This is the spring of Bush's discontent. Inside the White House, there's a recognition that this is a difficult period for the president—not 9/11 difficult, not blowing-the-first-presidential-debate difficult, but frustrating nonetheless. He must sell a Social Security package that seems to be losing ground with the public and Congress. His 60-day tour to sell the plan seems to have only diminished support for the proposal. Overall, the president's approval rating has been softening, hovering below the 50% mark in a number of public and private polls.

And it's more than Social Security that's diminishing those numbers. There's the economy, which has shown signs of weakness—market jitters, alarming trade deficits and high oil prices. With the Iraq issue settling into an uncomfortable background of casualties-and-baby-steps-toward-democracy, there's no galvanizing terror issue to give Bush his usual lift in the polls.

This isn't likely to change anytime soon. Congress has been occupied with bills that are high priorities on the minds of the G.O.P. business constituency—a bankruptcy bill that makes it tougher, in many cases, to be absolved of debts, an energy bill that opens the Arctic National Wildlife Refuge to drilling—but that are not likely to touch the hearts of most Americans. One White House insider says, "People are feeling 'My gas prices are high and you're up there talking about Terry Schiavo and filibusters and blocking nominees and what does that have to do with me?'" When Congress spends its time on House Republican Leader Tom DeLay's ethical problems and Senate Majority Leader Bill Frist's quest to change filibuster rules to pass the president's conservative judicial nominees, Washington—and thus the president—seems out of touch. "The key communications problem is to take a variety of these disparate proposals like bankruptcy and energy and show how they're going to help the economy and jobs which is now the number one priority for people," says G.O.P. Pollster David Winston.

Last week, as Bush stumped for his energy bill, he tried to connect with voters when he took a rare swipe at the oil and gas industry by denouncing one version of the bill's subsidies for oil-and-gas exploration. But Bush had to acknowledge the elephant in the room—high gas prices— and admit that even if his energy bill is passed it won't have an immediate effect on oil prices.

And so the White House finds itself in a familiar place: Stick to the script, stay on message, wax confident that things will look up. It worked during the 2004 campaign. "The one thing that's real consistent about this president is that he doesn't spook," says Mark McKinnon who made Bush's presidential campaign ads. "We always knew this would be a tough fight." Indeed, many in the White House see a potential victory in defeat. Even if the Social Security plan doesn't pass, they predict Bush will have been seen as having taken on the tough issues and Americans will rally around him in a you-may-not-agree-with-him-but-isn't-he-strong kind of way.

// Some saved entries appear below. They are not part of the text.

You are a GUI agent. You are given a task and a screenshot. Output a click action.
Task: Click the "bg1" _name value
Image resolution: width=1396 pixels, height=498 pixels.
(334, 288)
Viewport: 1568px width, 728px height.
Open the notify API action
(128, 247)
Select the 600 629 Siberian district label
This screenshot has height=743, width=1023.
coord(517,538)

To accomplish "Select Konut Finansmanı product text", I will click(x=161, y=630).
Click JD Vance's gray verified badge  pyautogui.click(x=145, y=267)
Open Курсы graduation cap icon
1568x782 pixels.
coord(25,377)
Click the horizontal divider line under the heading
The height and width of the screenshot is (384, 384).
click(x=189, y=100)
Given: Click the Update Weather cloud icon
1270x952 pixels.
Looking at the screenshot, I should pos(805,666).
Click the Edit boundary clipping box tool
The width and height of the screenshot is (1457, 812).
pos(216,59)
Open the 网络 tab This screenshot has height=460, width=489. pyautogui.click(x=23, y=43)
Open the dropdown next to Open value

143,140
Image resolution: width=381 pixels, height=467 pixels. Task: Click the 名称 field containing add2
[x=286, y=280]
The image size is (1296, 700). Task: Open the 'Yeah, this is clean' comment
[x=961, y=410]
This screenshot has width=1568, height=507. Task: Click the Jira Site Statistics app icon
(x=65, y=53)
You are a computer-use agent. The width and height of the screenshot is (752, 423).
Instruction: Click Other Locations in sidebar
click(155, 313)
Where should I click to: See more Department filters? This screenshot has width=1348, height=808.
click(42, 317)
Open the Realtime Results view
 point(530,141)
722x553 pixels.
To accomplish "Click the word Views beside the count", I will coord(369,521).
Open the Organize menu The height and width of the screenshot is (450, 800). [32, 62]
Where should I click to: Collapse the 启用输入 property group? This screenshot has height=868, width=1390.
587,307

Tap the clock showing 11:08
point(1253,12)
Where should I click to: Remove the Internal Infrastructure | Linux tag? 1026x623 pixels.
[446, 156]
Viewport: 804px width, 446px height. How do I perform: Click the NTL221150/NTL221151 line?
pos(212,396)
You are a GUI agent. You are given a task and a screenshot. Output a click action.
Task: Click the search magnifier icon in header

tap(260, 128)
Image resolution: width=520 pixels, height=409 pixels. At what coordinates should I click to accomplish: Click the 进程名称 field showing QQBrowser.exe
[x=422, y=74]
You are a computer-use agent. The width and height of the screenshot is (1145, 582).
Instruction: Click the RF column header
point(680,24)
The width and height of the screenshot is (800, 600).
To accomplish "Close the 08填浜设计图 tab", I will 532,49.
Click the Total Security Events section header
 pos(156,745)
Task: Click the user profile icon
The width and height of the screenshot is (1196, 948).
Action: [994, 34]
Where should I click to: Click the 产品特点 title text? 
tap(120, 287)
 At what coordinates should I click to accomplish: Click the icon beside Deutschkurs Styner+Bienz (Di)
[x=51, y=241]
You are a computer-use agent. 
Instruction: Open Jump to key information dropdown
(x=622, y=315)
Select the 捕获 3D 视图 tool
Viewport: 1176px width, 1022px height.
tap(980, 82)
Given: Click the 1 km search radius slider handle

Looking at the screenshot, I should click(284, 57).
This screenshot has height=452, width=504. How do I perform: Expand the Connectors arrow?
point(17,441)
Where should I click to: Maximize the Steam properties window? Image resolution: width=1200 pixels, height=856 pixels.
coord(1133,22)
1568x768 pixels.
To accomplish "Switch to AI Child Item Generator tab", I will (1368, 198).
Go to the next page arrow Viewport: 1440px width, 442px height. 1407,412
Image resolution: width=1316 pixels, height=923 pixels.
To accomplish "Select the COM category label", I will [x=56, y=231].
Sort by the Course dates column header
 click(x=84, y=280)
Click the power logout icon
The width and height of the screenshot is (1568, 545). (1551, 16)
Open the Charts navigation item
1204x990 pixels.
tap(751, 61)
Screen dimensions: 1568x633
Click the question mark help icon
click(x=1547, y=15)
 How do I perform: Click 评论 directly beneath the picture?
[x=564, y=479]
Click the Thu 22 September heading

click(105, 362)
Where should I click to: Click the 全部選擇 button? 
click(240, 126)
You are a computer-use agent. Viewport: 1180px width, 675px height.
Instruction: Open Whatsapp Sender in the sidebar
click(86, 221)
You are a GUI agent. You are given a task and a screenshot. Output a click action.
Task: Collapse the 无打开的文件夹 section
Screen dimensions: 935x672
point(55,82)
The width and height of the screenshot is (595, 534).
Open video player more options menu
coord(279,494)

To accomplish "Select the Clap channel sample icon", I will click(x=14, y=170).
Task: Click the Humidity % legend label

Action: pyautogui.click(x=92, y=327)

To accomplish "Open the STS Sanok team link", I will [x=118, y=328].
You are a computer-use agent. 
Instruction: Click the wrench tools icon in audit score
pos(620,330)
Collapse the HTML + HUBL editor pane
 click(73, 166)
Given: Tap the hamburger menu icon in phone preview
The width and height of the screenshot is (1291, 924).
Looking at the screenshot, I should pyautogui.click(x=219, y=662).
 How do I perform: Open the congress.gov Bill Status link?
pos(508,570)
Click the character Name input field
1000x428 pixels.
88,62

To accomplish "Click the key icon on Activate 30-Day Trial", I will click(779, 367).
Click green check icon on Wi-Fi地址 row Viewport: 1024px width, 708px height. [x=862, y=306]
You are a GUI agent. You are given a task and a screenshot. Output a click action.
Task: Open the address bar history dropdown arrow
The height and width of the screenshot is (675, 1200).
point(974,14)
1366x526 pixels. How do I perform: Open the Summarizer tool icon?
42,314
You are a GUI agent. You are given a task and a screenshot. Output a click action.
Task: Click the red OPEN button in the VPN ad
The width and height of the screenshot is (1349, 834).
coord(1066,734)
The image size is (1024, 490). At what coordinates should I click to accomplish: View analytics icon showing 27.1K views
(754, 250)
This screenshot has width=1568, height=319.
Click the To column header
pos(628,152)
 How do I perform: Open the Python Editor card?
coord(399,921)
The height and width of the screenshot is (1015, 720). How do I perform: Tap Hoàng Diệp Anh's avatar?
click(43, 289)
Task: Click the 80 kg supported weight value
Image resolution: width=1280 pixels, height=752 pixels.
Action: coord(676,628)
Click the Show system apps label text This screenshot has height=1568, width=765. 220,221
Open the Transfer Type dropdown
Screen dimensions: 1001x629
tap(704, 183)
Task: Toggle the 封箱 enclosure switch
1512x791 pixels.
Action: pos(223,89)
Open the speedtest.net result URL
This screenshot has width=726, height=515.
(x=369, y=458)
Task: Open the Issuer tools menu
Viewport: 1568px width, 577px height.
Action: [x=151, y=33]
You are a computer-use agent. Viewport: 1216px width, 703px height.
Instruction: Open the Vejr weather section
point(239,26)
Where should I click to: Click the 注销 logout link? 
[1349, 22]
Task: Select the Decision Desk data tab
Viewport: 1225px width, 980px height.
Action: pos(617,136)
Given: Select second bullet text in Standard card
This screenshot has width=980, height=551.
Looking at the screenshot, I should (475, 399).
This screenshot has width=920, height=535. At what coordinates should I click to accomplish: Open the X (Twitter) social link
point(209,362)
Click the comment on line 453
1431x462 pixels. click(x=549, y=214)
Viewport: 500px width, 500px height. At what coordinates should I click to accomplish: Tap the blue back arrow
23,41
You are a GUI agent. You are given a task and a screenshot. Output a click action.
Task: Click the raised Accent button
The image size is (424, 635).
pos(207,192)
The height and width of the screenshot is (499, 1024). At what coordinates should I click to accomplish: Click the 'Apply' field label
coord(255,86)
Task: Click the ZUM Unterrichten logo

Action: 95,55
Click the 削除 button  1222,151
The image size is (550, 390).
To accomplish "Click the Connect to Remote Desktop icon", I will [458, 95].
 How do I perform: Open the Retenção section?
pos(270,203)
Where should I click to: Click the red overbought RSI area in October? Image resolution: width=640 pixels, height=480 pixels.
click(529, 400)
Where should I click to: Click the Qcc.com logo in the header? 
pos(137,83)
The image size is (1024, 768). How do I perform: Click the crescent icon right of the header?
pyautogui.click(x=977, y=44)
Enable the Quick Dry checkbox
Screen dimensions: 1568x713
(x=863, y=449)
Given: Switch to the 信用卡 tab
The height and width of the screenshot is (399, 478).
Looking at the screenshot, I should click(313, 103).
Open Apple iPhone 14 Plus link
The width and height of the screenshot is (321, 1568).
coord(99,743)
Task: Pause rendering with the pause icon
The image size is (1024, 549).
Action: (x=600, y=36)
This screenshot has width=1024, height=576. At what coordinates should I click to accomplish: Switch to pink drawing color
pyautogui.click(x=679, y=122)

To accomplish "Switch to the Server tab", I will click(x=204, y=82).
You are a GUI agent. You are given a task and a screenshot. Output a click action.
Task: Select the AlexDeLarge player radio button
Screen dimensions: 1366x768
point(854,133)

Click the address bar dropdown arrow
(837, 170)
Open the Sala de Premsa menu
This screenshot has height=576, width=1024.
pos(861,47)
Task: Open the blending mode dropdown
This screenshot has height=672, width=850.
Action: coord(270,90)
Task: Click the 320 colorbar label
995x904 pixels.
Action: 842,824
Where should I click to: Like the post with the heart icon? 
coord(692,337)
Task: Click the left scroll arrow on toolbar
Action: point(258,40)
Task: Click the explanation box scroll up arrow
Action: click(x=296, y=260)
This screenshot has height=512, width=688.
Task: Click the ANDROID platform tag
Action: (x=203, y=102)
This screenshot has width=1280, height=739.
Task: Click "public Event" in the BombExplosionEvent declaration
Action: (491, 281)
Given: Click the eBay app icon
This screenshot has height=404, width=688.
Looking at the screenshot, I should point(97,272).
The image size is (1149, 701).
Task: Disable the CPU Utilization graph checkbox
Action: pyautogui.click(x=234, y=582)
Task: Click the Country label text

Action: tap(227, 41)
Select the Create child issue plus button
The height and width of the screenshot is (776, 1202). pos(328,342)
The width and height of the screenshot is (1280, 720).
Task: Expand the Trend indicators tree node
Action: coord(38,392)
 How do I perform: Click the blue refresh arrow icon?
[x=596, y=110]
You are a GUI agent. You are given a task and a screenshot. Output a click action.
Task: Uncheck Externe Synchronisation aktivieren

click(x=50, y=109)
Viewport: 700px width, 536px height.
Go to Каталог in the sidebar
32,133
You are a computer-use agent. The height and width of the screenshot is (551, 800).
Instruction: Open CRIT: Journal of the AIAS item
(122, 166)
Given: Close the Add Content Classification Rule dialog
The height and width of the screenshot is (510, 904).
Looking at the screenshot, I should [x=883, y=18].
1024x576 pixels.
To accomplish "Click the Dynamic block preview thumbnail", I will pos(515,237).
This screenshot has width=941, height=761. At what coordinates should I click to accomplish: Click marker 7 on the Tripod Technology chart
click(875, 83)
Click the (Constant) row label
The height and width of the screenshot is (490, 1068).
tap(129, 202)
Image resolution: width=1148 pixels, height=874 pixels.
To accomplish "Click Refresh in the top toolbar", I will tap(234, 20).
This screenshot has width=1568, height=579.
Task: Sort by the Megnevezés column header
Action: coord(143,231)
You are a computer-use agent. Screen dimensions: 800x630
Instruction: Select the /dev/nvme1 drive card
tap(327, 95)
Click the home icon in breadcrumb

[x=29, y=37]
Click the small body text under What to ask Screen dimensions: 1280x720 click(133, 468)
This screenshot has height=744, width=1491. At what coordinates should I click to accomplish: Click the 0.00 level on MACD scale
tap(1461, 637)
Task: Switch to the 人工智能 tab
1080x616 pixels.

There's also the hope in the White House that next month the president can move into the specific stage of Social Security. "Right now, the problem is that you don't have a product to defend," says a former White House official.

When he got off of Air Force One back in Washington after traveling to his home state of South Carolina last week, Sen. Lindsay Graham told TIME that he had talked to the president about the importance of moving the national conversation about Social Security to specifics. "We need to start talking about a bill," Bush said as he walked to his waiting car. For the White House, that time can't come soon enough.